» The problem: An accurate, complete copy of the records below is required.

» Available records:
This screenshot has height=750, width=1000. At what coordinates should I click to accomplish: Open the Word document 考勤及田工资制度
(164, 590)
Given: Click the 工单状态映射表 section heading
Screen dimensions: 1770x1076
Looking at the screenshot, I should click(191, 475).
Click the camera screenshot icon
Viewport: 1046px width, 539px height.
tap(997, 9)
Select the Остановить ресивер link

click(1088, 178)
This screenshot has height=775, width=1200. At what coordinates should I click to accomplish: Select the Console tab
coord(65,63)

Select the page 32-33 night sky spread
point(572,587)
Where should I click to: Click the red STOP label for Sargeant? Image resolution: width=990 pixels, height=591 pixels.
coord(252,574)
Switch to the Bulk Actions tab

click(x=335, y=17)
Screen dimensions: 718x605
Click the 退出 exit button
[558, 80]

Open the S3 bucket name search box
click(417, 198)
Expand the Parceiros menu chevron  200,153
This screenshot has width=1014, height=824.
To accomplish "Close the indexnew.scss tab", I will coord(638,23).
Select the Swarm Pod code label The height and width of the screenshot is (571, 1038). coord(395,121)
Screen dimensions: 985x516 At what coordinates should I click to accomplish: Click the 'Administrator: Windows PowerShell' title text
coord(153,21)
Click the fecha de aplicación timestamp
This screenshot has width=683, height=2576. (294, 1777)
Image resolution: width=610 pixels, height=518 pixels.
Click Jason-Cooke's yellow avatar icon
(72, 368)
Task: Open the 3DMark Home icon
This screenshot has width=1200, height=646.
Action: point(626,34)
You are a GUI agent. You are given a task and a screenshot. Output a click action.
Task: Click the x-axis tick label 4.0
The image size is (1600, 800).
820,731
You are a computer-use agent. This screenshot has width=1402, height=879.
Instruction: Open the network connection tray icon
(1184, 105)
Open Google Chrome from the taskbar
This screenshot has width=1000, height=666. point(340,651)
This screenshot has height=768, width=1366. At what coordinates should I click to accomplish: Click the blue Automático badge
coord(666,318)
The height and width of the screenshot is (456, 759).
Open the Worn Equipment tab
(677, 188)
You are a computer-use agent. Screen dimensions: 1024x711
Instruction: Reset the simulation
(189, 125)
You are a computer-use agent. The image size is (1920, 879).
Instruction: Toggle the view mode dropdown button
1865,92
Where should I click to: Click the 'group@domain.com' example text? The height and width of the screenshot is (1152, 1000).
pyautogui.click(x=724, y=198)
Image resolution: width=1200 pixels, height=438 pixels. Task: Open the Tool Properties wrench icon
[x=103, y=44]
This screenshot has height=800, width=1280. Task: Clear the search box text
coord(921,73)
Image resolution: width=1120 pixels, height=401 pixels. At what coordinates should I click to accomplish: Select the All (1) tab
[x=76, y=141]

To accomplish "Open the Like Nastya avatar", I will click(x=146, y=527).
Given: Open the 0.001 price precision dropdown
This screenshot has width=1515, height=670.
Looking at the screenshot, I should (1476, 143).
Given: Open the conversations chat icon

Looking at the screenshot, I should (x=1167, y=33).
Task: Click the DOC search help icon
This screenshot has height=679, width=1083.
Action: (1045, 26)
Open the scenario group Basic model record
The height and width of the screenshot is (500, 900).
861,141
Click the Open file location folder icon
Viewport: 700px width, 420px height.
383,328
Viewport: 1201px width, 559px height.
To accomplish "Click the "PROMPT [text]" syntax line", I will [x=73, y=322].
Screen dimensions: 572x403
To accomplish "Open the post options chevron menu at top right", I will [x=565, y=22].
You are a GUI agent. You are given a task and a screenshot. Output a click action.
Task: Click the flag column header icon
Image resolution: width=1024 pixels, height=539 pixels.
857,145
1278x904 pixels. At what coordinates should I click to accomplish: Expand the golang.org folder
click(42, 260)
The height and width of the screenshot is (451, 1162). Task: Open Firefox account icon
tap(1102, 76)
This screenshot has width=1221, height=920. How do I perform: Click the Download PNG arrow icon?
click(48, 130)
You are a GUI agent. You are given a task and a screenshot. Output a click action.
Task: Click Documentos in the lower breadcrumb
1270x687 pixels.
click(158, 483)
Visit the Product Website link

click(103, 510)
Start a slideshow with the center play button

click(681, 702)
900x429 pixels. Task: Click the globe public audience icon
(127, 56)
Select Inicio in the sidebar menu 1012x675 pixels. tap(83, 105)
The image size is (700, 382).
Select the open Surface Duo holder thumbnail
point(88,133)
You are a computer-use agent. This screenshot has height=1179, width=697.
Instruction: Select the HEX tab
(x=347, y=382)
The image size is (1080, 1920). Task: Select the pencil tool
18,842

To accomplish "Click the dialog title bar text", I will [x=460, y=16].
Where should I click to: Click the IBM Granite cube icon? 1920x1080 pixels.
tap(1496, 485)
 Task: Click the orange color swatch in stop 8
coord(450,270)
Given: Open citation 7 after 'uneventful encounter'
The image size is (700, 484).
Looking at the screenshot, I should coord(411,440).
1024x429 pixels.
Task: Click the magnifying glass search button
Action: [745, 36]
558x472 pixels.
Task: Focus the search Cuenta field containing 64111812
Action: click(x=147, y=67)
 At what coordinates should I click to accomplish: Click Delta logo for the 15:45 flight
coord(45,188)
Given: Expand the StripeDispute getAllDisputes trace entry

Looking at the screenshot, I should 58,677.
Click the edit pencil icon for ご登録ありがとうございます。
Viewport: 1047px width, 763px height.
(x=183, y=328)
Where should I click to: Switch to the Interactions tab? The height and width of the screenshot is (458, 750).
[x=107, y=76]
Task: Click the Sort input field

» Your response:
This screenshot has height=750, width=1000. At what coordinates should I click to accomplish: Open the Word document 考勤及田工资制度
(164, 590)
Given: Click the 工单状态映射表 section heading
Screen dimensions: 1770x1076
Looking at the screenshot, I should click(191, 475).
Click the camera screenshot icon
Viewport: 1046px width, 539px height.
tap(997, 9)
Select the Остановить ресивер link

click(1088, 178)
This screenshot has height=775, width=1200. At what coordinates should I click to accomplish: Select the Console tab
coord(65,63)

Select the page 32-33 night sky spread
point(572,587)
Where should I click to: Click the red STOP label for Sargeant? Image resolution: width=990 pixels, height=591 pixels.
coord(252,574)
Switch to the Bulk Actions tab

click(x=335, y=17)
Screen dimensions: 718x605
Click the 退出 exit button
[558, 80]

Open the S3 bucket name search box
click(417, 198)
Expand the Parceiros menu chevron  200,153
This screenshot has width=1014, height=824.
To accomplish "Close the indexnew.scss tab", I will coord(638,23).
Select the Swarm Pod code label The height and width of the screenshot is (571, 1038). coord(395,121)
Screen dimensions: 985x516 At what coordinates should I click to accomplish: Click the 'Administrator: Windows PowerShell' title text
coord(153,21)
Click the fecha de aplicación timestamp
This screenshot has width=683, height=2576. (294, 1777)
Image resolution: width=610 pixels, height=518 pixels.
Click Jason-Cooke's yellow avatar icon
(72, 368)
Task: Open the 3DMark Home icon
This screenshot has width=1200, height=646.
Action: point(626,34)
You are a GUI agent. You are given a task and a screenshot. Output a click action.
Task: Click the x-axis tick label 4.0
The image size is (1600, 800).
820,731
You are a computer-use agent. This screenshot has width=1402, height=879.
Instruction: Open the network connection tray icon
(1184, 105)
Open Google Chrome from the taskbar
This screenshot has width=1000, height=666. point(340,651)
This screenshot has height=768, width=1366. At what coordinates should I click to accomplish: Click the blue Automático badge
coord(666,318)
The height and width of the screenshot is (456, 759).
Open the Worn Equipment tab
(677, 188)
You are a computer-use agent. Screen dimensions: 1024x711
Instruction: Reset the simulation
(189, 125)
You are a computer-use agent. The image size is (1920, 879).
Instruction: Toggle the view mode dropdown button
1865,92
Where should I click to: Click the 'group@domain.com' example text? The height and width of the screenshot is (1152, 1000).
pyautogui.click(x=724, y=198)
Image resolution: width=1200 pixels, height=438 pixels. Task: Open the Tool Properties wrench icon
[x=103, y=44]
This screenshot has height=800, width=1280. Task: Clear the search box text
coord(921,73)
Image resolution: width=1120 pixels, height=401 pixels. At what coordinates should I click to accomplish: Select the All (1) tab
[x=76, y=141]

To accomplish "Open the Like Nastya avatar", I will click(x=146, y=527).
Given: Open the 0.001 price precision dropdown
This screenshot has width=1515, height=670.
Looking at the screenshot, I should (1476, 143).
Given: Open the conversations chat icon

Looking at the screenshot, I should (x=1167, y=33).
Task: Click the DOC search help icon
This screenshot has height=679, width=1083.
Action: (1045, 26)
Open the scenario group Basic model record
The height and width of the screenshot is (500, 900).
861,141
Click the Open file location folder icon
Viewport: 700px width, 420px height.
383,328
Viewport: 1201px width, 559px height.
To accomplish "Click the "PROMPT [text]" syntax line", I will [x=73, y=322].
Screen dimensions: 572x403
To accomplish "Open the post options chevron menu at top right", I will [x=565, y=22].
You are a GUI agent. You are given a task and a screenshot. Output a click action.
Task: Click the flag column header icon
Image resolution: width=1024 pixels, height=539 pixels.
857,145
1278x904 pixels. At what coordinates should I click to accomplish: Expand the golang.org folder
click(42, 260)
The height and width of the screenshot is (451, 1162). Task: Open Firefox account icon
tap(1102, 76)
This screenshot has width=1221, height=920. How do I perform: Click the Download PNG arrow icon?
click(48, 130)
You are a GUI agent. You are given a task and a screenshot. Output a click action.
Task: Click Documentos in the lower breadcrumb
1270x687 pixels.
click(158, 483)
Visit the Product Website link

click(103, 510)
Start a slideshow with the center play button

click(681, 702)
900x429 pixels. Task: Click the globe public audience icon
(127, 56)
Select Inicio in the sidebar menu 1012x675 pixels. tap(83, 105)
The image size is (700, 382).
Select the open Surface Duo holder thumbnail
point(88,133)
You are a computer-use agent. This screenshot has height=1179, width=697.
Instruction: Select the HEX tab
(x=347, y=382)
The image size is (1080, 1920). Task: Select the pencil tool
18,842

To accomplish "Click the dialog title bar text", I will [x=460, y=16].
Where should I click to: Click the IBM Granite cube icon? 1920x1080 pixels.
tap(1496, 485)
 Task: Click the orange color swatch in stop 8
coord(450,270)
Given: Open citation 7 after 'uneventful encounter'
The image size is (700, 484).
Looking at the screenshot, I should coord(411,440).
1024x429 pixels.
Task: Click the magnifying glass search button
Action: [745, 36]
558x472 pixels.
Task: Focus the search Cuenta field containing 64111812
Action: click(x=147, y=67)
 At what coordinates should I click to accomplish: Click Delta logo for the 15:45 flight
coord(45,188)
Given: Expand the StripeDispute getAllDisputes trace entry

Looking at the screenshot, I should 58,677.
Click the edit pencil icon for ご登録ありがとうございます。
Viewport: 1047px width, 763px height.
(x=183, y=328)
Where should I click to: Switch to the Interactions tab? The height and width of the screenshot is (458, 750).
[x=107, y=76]
Task: Click the Sort input field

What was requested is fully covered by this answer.